Nul homme dans sa mémoire, en ces lieux, jamais. Son père, ce bon à rien comme le qualifiait sa mère, avait eu la bêtise d’être tué dans un accident de chasse, quelques jours après sa naissance, avant même qu’il puisse le connaître et sa mère n’avait jamais refait sa vie, refusant catégoriquement que le moindre mâle passe le seuil de cette porte farouche, continuellement vêtue de sa robe noire sauf ces derniers temps, entortillée dans sa folie.
Ses cheveux s’agitent au contact du filet d’air qui furtivement s’engouffre par l’embrasure de la fenêtre qu’il vient d’entrebâiller. Seul, il s’est toujours senti éperdument seul, exclu, écarté, mis au ban d’une société qui l’ignore mais ne l’est-il pas encore et définitivement plus depuis que sa mère a disparu ?
Tandis qu’il vagabonde ainsi dans cette demeure emplie de souvenirs sévères et du parfum d’une nouvelle liberté laissée au-dehors, il ne voit pas l’homme qui l’observe de l’imposant figuier qui fait face au salon, là, juste de l’autre côté de la fenêtre dans laquelle son corps avachi se reflète.
Cet inconnu l’a patiemment suivi depuis la matinée, depuis même plusieurs jours et semaines en vérité, laissant s’installer la distance nécessaire entre eux pour ne pas être repéré. Puis, à l’approche de la maison perchée sur les hauteurs, il a préféré garer son utilitaire blanc sur le bas-côté de la route nationale, un peu plus loin, à l’écart.
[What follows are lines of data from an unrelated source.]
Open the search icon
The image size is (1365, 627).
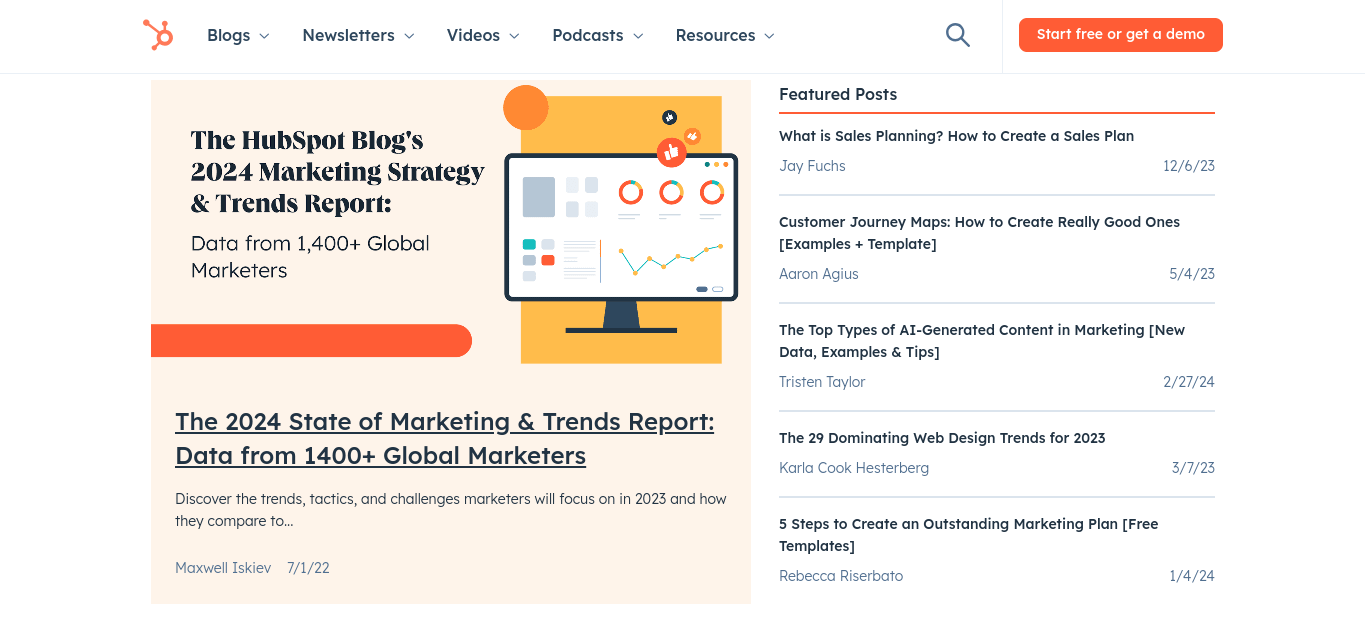[x=957, y=34]
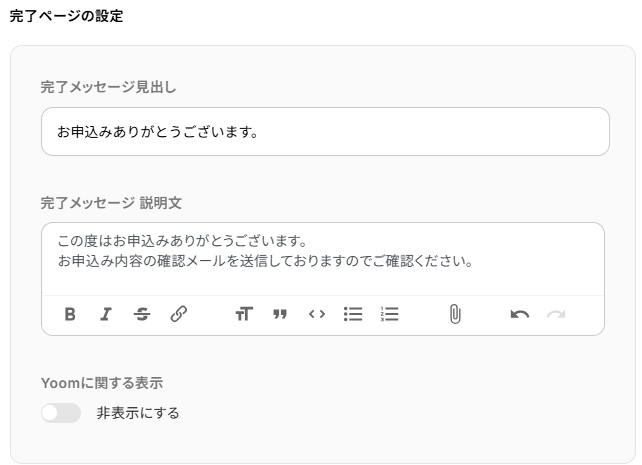Insert a hyperlink in the description
The image size is (642, 465).
tap(179, 314)
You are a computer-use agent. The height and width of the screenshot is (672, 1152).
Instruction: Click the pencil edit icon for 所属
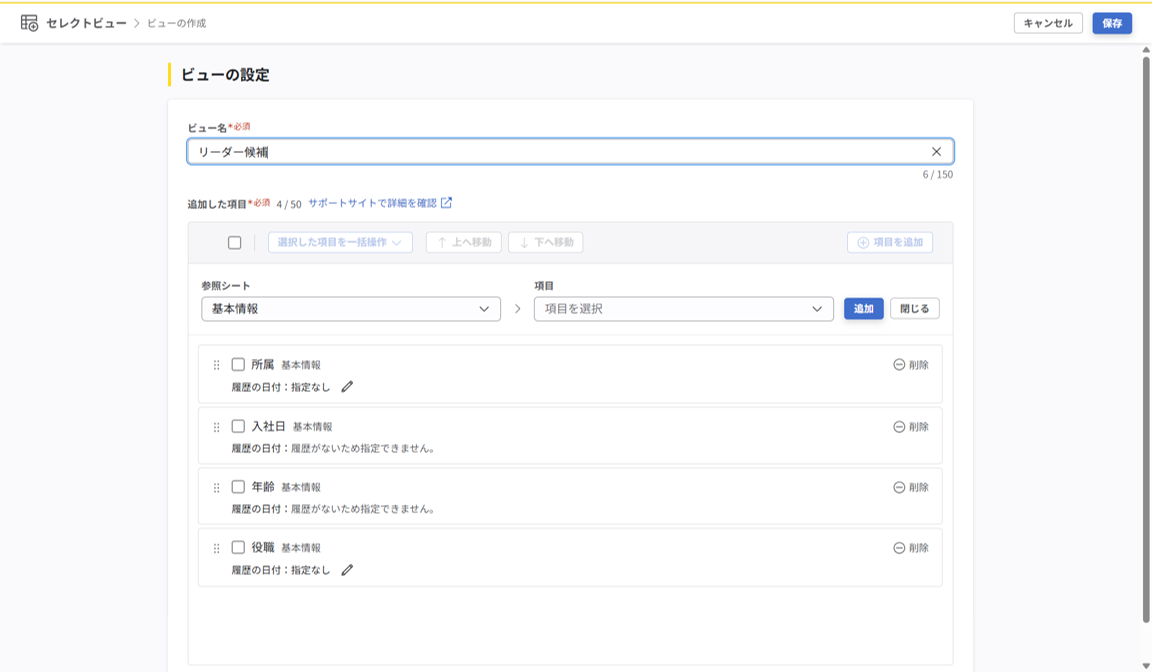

Il a alors contourné le domicile de sa cible joufflue, s’attachant à ne pas éveiller les soupçons de cette façade renfrognée pour finalement arriver à se hisser dans un figuier accueillant et propice à sa surveillance attentive.
Il connaît bien l’endroit puisqu’il y est déjà venu plusieurs fois, y compris la nuit, commençant même à laisser une trace dans les herbes hautes tel un félin en chasse, accoutumé à venir guetter sa proie dans son environnement naturel afin de mieux la comprendre et la cerner. Ce chasseur note mentalement tous ses faits et gestes, ses moindres habitudes, ses trajets, ses préférences mais aussi ses troubles, ses faiblesses. Il cartographie sa vie, la passe au scanner, la dépèce d’une pulsion amère qu’il parvient pour l’instant à contenir au plus profond de ses entrailles mais que guide inévitablement une détermination farouche imprégnant ses ongles, ses poings, ses crocs.
À l’abri derrière de grandes feuilles vertes, il restera encore plusieurs heures à épier l’intérieur de cette habitation qu’il a déjà pénétrée voilà quelques jours, enfreignant toutes les mises en garde pour en prendre pleine possession, comprendre son agencement, son intimité de ses pas souillés. Il a senti, effleuré, s’est attardé pour s’imprégner, laissant pianoter ses doigts imprudents le long de tentures démodées interloquées.
Il n’a donc plus qu’à tendre l’oreille pour savoir où se trouve le gros, bien observer les variations de lumières pour déterminer dans quelle salle il a posé sa lourde charpente, sur une chaise en souffrance sous son gros cul adipeux. Même en fermant les yeux, il a le pouvoir d’être à côté de lui, dans son dos, sa main se refermant imperceptiblement sur lui sans même qu’il ne s’en rende compte, en tout cas pour l’instant.
Il se fond dans son environnement, un caméléon résolu, comme devenu invisible, même les chiens assoiffés du chenil ne détectent pas son ombre néfaste.
Voilà à présent le van blanc garé sous un olivier à la chevelure ébouriffée par un vent d’Est soufflant avec obstination depuis maintenant trois jours sur ce plateau calcaire de la campagne bonifacienne. À y regarder de plus près, le blanc originel du véhicule s’est paré d’une pellicule de poussière qui semble s’y complaire. La tôle est cabossée et la vitre arrière cartonnée obstrue son intérieur.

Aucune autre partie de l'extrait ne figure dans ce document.